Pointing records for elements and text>
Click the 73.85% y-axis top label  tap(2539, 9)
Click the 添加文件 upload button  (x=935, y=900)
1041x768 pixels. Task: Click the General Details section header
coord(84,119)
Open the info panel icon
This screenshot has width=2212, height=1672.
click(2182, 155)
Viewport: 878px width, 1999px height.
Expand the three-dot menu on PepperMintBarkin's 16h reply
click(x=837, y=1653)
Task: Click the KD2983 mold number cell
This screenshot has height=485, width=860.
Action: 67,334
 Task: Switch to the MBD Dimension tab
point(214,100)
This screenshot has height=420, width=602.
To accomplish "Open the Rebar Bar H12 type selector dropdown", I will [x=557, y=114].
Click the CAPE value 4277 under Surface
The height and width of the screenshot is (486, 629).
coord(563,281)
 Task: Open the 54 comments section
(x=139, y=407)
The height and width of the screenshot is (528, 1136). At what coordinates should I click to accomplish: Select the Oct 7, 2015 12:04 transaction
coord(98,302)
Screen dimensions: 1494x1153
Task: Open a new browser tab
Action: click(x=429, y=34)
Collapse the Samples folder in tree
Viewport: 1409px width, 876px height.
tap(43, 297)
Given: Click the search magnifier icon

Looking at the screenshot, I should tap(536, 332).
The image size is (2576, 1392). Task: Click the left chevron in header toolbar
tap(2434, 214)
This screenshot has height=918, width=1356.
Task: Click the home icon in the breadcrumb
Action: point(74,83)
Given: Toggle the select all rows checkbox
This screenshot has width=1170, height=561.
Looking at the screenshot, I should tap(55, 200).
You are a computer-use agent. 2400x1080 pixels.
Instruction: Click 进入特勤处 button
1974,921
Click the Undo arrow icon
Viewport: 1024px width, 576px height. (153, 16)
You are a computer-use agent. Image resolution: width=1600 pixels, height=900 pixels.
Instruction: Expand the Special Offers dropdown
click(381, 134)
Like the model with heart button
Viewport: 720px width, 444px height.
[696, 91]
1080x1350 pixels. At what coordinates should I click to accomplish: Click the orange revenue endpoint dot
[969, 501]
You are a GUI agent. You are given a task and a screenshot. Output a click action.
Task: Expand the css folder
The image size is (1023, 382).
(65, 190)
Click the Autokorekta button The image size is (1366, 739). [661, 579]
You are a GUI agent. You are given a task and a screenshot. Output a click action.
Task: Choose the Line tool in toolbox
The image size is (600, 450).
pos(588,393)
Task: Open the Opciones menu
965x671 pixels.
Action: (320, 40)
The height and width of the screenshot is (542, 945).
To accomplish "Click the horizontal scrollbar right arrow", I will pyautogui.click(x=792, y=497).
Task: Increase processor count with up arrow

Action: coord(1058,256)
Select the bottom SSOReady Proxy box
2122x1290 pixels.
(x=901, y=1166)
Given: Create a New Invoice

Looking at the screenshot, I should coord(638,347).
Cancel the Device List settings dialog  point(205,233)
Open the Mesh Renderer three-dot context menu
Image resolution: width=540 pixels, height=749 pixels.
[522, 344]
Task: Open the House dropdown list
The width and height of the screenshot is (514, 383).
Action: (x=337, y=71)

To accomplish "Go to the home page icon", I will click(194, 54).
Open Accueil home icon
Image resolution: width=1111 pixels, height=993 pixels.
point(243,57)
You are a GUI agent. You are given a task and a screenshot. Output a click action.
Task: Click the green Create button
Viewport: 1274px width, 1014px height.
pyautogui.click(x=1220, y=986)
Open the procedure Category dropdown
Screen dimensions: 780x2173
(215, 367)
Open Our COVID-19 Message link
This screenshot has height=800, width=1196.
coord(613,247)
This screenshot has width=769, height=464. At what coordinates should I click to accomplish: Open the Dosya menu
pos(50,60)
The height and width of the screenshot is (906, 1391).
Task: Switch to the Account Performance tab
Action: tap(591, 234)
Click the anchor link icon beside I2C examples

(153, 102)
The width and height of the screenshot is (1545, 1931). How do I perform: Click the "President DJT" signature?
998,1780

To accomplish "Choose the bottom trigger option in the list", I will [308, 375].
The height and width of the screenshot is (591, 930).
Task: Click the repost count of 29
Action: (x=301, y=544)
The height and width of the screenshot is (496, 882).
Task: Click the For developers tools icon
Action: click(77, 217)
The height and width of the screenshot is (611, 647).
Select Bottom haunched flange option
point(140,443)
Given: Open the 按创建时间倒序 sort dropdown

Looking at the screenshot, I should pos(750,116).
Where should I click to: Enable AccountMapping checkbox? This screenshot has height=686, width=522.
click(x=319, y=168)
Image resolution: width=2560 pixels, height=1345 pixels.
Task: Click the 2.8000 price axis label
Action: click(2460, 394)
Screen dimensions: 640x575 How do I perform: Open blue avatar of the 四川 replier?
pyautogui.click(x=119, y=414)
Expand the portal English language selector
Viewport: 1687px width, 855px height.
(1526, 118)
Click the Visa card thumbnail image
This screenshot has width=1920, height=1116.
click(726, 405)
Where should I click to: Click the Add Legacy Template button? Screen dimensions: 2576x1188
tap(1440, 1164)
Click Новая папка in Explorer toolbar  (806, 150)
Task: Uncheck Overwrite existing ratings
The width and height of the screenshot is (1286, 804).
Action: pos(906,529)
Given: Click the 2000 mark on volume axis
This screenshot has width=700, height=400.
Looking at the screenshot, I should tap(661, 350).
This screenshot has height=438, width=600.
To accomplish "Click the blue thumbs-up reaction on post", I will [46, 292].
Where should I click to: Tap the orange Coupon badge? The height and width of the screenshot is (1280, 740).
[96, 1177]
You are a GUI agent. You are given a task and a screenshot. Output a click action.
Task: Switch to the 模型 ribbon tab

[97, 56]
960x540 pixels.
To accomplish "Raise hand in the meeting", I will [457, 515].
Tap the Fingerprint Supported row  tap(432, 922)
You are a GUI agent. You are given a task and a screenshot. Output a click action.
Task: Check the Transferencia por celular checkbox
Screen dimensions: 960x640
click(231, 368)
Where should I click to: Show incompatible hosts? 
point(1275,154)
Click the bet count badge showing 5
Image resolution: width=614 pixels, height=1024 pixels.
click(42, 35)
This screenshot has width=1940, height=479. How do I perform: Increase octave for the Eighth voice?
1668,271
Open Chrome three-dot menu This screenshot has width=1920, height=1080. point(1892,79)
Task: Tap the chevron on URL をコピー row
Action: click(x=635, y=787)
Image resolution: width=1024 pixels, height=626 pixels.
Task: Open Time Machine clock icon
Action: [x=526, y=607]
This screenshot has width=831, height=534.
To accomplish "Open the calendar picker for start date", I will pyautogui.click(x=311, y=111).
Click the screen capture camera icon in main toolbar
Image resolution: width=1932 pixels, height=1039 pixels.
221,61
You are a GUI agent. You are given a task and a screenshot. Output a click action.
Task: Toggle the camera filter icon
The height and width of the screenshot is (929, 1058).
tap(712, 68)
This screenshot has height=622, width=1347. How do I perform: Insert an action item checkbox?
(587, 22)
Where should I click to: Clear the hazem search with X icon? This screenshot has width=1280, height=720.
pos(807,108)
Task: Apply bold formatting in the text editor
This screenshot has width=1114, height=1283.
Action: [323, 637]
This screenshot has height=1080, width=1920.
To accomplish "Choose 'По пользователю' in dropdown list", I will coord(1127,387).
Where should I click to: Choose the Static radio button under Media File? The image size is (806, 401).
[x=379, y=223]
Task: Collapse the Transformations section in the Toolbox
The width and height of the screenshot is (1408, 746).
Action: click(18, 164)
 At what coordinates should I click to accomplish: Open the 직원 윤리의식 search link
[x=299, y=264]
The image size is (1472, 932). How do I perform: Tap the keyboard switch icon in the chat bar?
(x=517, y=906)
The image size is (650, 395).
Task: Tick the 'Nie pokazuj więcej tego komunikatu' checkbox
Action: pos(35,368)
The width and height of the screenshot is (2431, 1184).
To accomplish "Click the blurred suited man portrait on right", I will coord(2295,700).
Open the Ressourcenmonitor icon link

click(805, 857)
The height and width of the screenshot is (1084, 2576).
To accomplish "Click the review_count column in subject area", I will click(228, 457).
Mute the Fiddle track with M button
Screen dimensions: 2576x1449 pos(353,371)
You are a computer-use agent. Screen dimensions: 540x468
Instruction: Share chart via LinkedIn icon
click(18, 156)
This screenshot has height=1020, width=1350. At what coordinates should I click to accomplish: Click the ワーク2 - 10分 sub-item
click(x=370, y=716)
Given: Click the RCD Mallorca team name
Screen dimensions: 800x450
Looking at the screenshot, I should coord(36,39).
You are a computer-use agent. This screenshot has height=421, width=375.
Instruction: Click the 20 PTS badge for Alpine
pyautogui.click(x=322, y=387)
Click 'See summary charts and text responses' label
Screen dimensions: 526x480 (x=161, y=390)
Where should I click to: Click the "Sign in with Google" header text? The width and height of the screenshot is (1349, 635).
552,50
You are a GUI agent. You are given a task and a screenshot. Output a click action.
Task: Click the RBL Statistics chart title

WHAT YOU SHOULD DO>
Reproduce the listing word for word from its first line through the line containing "tap(43, 297)", including both of those lines.

SOLUTION TO THE PROBLEM>
Click the 73.85% y-axis top label  tap(2539, 9)
Click the 添加文件 upload button  (x=935, y=900)
1041x768 pixels. Task: Click the General Details section header
coord(84,119)
Open the info panel icon
This screenshot has width=2212, height=1672.
click(2182, 155)
Viewport: 878px width, 1999px height.
Expand the three-dot menu on PepperMintBarkin's 16h reply
click(x=837, y=1653)
Task: Click the KD2983 mold number cell
This screenshot has height=485, width=860.
Action: 67,334
 Task: Switch to the MBD Dimension tab
point(214,100)
This screenshot has height=420, width=602.
To accomplish "Open the Rebar Bar H12 type selector dropdown", I will [x=557, y=114].
Click the CAPE value 4277 under Surface
The height and width of the screenshot is (486, 629).
coord(563,281)
 Task: Open the 54 comments section
(x=139, y=407)
The height and width of the screenshot is (528, 1136). At what coordinates should I click to accomplish: Select the Oct 7, 2015 12:04 transaction
coord(98,302)
Screen dimensions: 1494x1153
Task: Open a new browser tab
Action: click(x=429, y=34)
Collapse the Samples folder in tree
Viewport: 1409px width, 876px height.
tap(43, 297)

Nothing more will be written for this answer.